Devon Trans-Tasman Fund: This Auckland-based fund, managed by Stephen Walker, predominantly invests in New Zealand and Australian companies. Previously managed by Goldman Sachs JBWere Asset Management, Devon (former managers of the Brook Alpha Fund) assumed control and renamed it on March 12 after buying all the shares of its former manager. Good timing with Goldman Sachs' parent company being sued for fraud a month later by the Securities and Exchange Commission. The fund's investment and new owners are a safe distance from controversy. With a one-year return of 39.72 per cent and five-year total returns of 8.65 per cent per annum it is nothing to sneer at.
AMP Premium PIMCO Global Fixed Interest: Designed for investors seeking mainly income- based returns over the medium-term through a range of international fixed securities, this fund has delivered predictably above average returns for five years. One-year returns run close to 20 per cent but on the five-year mark, 7.93 per cent per year. Australian-owned by AMP, the fund invests in the Tower Asset Management International Trust, International Bond Fund that in turn is managed by PIMCO, an industry legend as an asset management firm based out of Newport Beach, California. The fund, while fully hedged to New Zealand dollars, "employs an aggregate investing style, combing government and investment grade non-government debt, with country, currency and duration remaining key investment decisions". The benefit of being fully hedged to New Zealand dollars is that it reduces investor risk by making it less volatile as a fund.

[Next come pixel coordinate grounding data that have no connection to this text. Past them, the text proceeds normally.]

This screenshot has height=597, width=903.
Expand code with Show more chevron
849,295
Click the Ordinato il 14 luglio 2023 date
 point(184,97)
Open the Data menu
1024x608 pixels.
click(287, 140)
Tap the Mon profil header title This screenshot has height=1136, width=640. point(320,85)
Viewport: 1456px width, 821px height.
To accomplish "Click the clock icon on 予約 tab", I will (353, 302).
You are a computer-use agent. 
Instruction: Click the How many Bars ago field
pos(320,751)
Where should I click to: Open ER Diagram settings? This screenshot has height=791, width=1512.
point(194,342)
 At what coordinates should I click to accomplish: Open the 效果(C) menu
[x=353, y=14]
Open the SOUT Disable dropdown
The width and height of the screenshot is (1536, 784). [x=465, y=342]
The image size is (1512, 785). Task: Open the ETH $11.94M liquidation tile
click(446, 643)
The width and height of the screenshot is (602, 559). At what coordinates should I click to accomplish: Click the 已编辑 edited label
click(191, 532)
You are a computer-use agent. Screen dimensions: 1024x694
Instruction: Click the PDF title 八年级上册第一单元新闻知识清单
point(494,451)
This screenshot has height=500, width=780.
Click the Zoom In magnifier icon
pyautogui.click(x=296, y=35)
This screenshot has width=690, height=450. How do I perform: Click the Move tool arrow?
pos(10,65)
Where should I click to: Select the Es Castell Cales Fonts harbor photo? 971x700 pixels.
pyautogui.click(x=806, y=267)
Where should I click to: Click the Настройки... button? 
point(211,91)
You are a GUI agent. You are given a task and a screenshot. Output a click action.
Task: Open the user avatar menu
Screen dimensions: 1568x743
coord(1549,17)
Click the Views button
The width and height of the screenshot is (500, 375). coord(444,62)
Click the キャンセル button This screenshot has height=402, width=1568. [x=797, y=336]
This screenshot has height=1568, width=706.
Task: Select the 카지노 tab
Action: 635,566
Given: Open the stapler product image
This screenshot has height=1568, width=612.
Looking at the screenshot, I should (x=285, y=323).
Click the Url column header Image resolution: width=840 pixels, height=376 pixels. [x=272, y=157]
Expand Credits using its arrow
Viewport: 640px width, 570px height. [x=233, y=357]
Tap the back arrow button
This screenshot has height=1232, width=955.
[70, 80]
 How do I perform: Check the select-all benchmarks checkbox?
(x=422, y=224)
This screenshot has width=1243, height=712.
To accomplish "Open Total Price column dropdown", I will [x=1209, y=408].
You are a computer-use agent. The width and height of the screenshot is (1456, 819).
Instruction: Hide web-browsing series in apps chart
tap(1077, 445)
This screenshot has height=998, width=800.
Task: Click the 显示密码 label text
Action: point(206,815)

ING International Share Fund: This multi-manager fund is comprised of stocks from leading companies listed on the major American, UK, European, Japanese and emerging sharemarkets. The fund maintains a minimum of 85 per cent invested in international shares at all times. Small in value by industry standards, the $17.4m fund is one of several run by ING that feeds into a larger international shares pool worth $600 million. Rated a high-risk investment, over the course it has delivered above-average returns. By five-year performance, it delivered returns of 7.66 per cent a year.
AMP Capital NZ Fixed Interest Fund: Considered a low-risk investment, the fund (managed out of Wellington by Grant Hassell) is designed to provide exposure to a diversified portfolio of investment grade New Zealand fixed-interest securities.
With $695.2m under management, the fund has proven popular as a steady performer. Its five-year returns track in at 7.55 per cent a year, not widely out of range of short-term targets. The aim of this actively managed fund is to meet or beat the returns of the ANZ NZ Government Stock Gross Return Index on a rolling 12-month basis.
TOWER Multi Sector Fund: This award-winning balanced fund is a broad mixed of equities, bonds, property and cash. For what is considered a moderate risk investment, the fund has delivered some tidy returns for investors. Managed by Tower's Simon Brodie, the fund has delivered total five-year returns of 7.34 per cent per year. This "vanilla fund" is more like a chocolate eclair for conscientious savers who aren't in KiwiSaver and don't have a superannuation scheme.